→ **BRANO CITATO**:
Comprendere vuol dire entrare nella struttura delle cose, attraversarle, coglierne i tratti distintivi che indicano costantemente la tensione speculativa che si protende verso un fondamento ultimo; una tensione mai risolta che la tragedia greca coglie e che per prima nella storia enuncia chiaramente in forza della parola poetica.
Alessandra Filannino Indelicato spiega per quali ragioni la filosofia dovrebbe occuparsi del tragico e rispondere, pertanto, a una vocazione al dionisiaco. Il saggio in questione ha a suo fondamento Dioniso, nume tutelare del teatro antico, la cui figura attraversa tutta l’opera in questione e a cui è consacrato interamente il secondo capitolo. L’autrice propone una chiave di lettura del tragico che ha come suo nucleo teoretico l’etica come filosofia prima e vita filosofica (cfr. p. 35). Qui il tragico è una «disposizione psichica e ontologica della condizione umana: l’esperienza dell’aporia e del dolore è inevitabile allo slancio primaverile che muove alle metamorfosi e questa non esclude affatto l’istanza goliardica né la leggerezza» (p. 113).
La filosofia deve occuparsi del tragico perché in esso risiede la più alta comprensione dell’esistenza e dell’inevitabilità delle sue contraddizioni che l’uomo ha raggiunto; e se per filosofia s’intende anche la chiarificazione dell’esistenza (Existenzerhellung), come afferma Jaspers, la tragedia costituisce allora il grado più elevato di questa chiarificazione che continua a farsi strada nelle tumultuose acque della storia, prima di tutto e principalmente, come struttura dell’esistenza. Il discorso meramente estetico viene dopo.
Posto questo imprescindibile, quanto metafisicamente essenziale, punto di partenza metodologico si comprende la motivazione per cui «nella tragedia l’uomo riesce a rappresentare se stesso, a forgiare e a dare forma e spazio alle sue paure, mostrando allo stesso tempo le ferite aperte di una disposizione all’umanità indiscutibilmente meticcia, spuria, bastarda, paradossale, irrisolvibile e in definitiva indispensabile per ciascuno di noi» (p. 36).

→ **COMPITI DA SVOLGERE**:
(a) Indica se ciascuna delle seguenti affermazioni concorda con il brano citato. Rispondi sì o no e cita tra virgolette le parole del brano che lo stabiliscono.
(i) Il secondo capitolo del saggio è dedicato per intero a Dioniso.
(ii) Il discorso estetico sul tragico viene prima della sua comprensione come struttura dell'esistenza.
(iii) L'idea della filosofia come chiarificazione dell'esistenza è ricondotta a Jaspers.
(b) Trascrivi senza modifiche la parte del brano citato compresa tra "Comprendere vuol dire" e "della parola poetica.", estremi inclusi.

→ **CONTENUTO DEL DATASET**:
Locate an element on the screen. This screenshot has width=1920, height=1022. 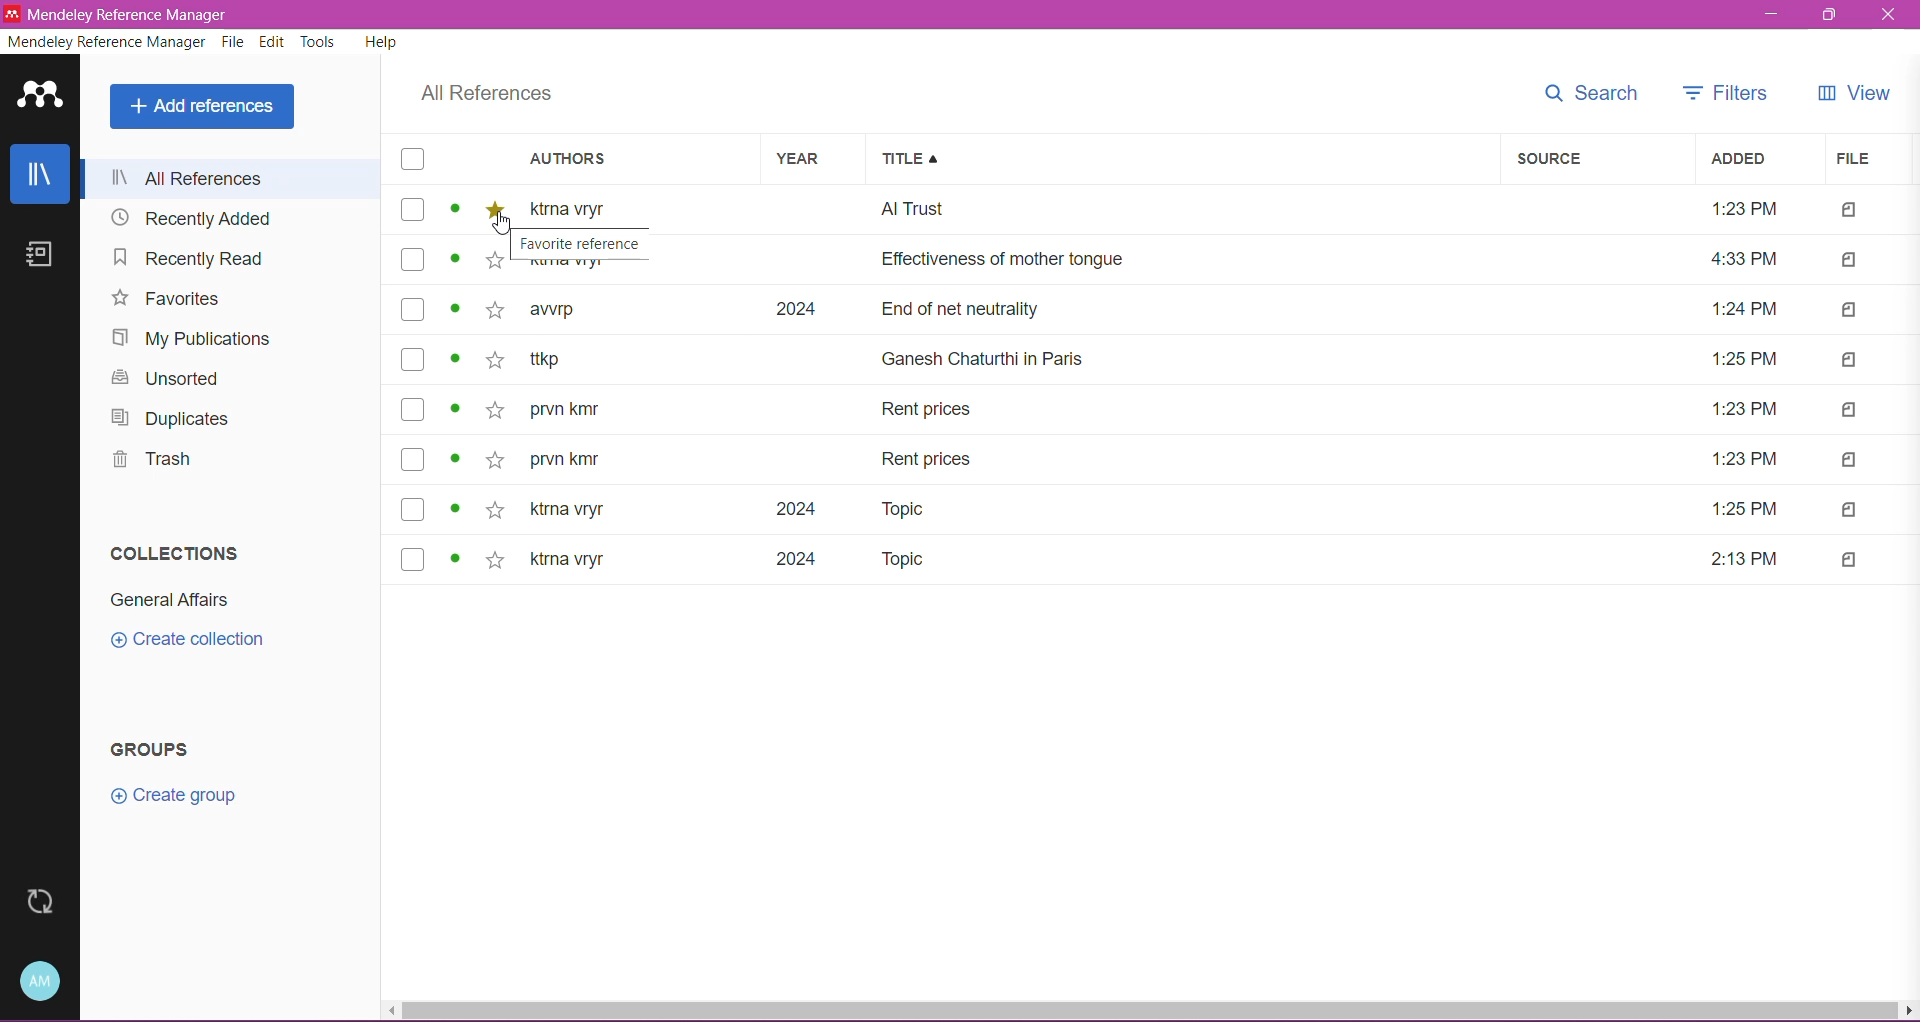
Add to favorite is located at coordinates (496, 411).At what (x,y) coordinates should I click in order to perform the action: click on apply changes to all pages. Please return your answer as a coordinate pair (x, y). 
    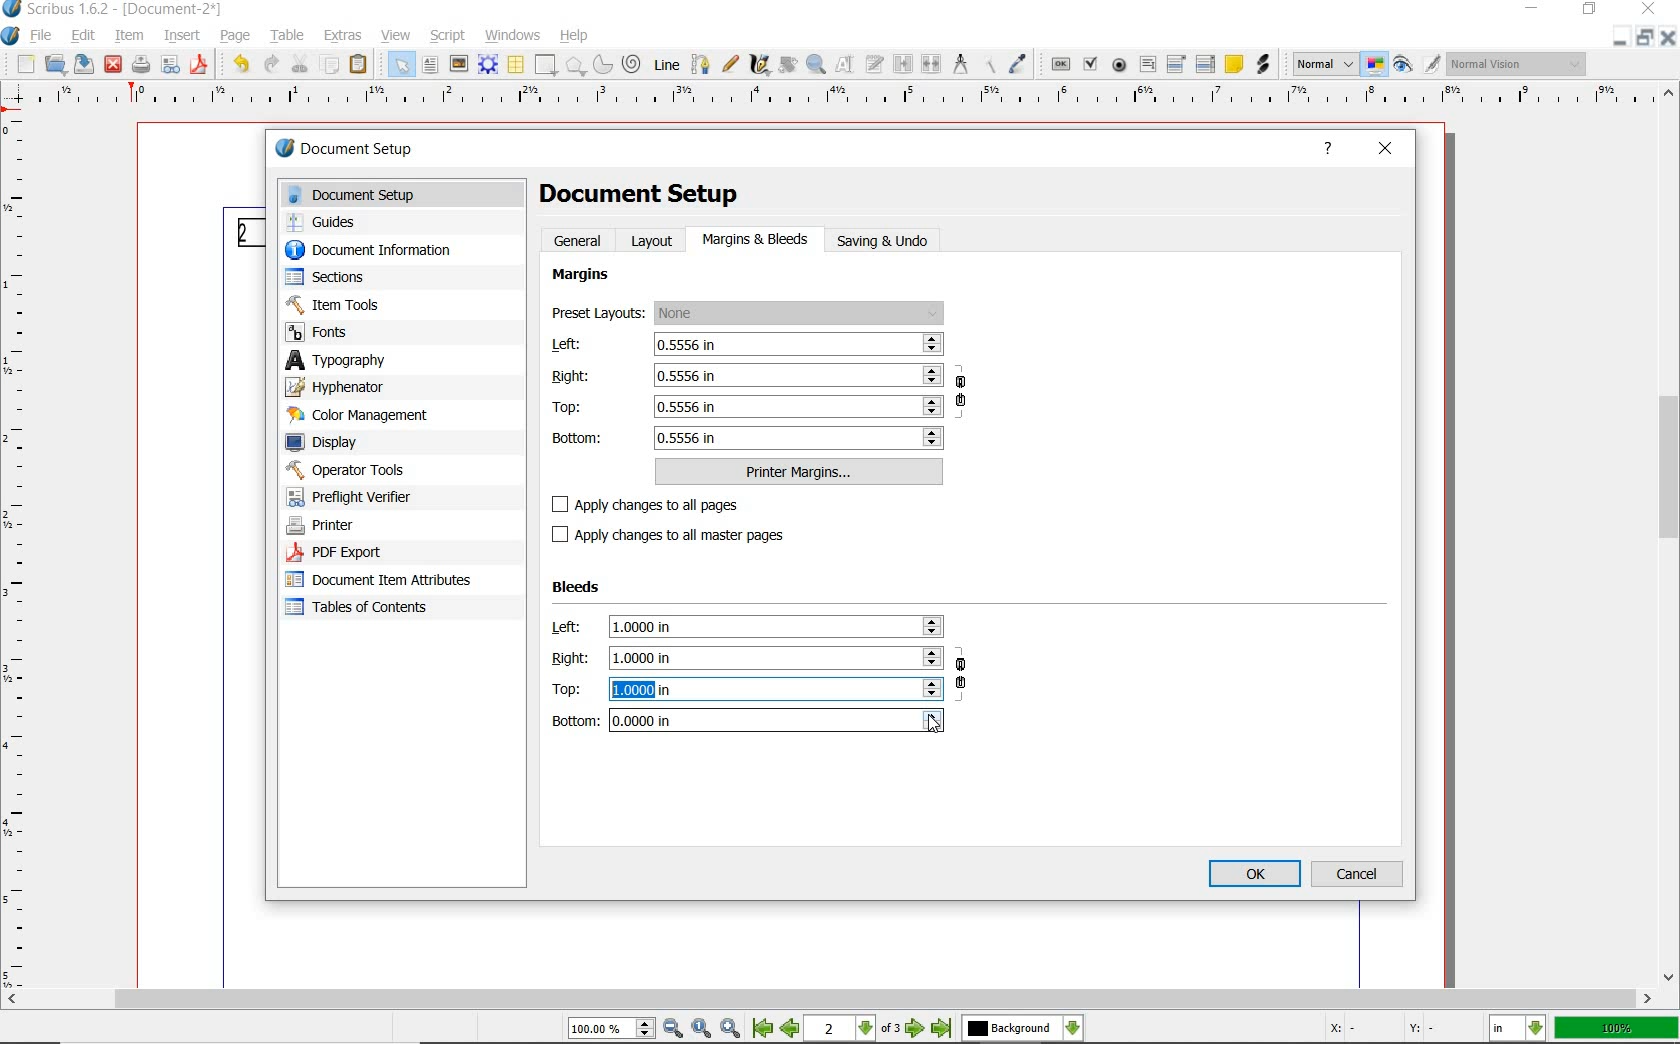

→ **LE RISPOSTE**:
(a)
(i) Sì: «a cui è consacrato interamente il secondo capitolo».
(ii) No: «Il discorso meramente estetico viene dopo.»
(iii) Sì: «e se per filosofia s’intende anche la chiarificazione dell’esistenza (Existenzerhellung), come afferma Jaspers».

(b)
Comprendere vuol dire entrare nella struttura delle cose, attraversarle, coglierne i tratti distintivi che indicano costantemente la tensione speculativa che si protende verso un fondamento ultimo; una tensione mai risolta che la tragedia greca coglie e che per prima nella storia enuncia chiaramente in forza della parola poetica.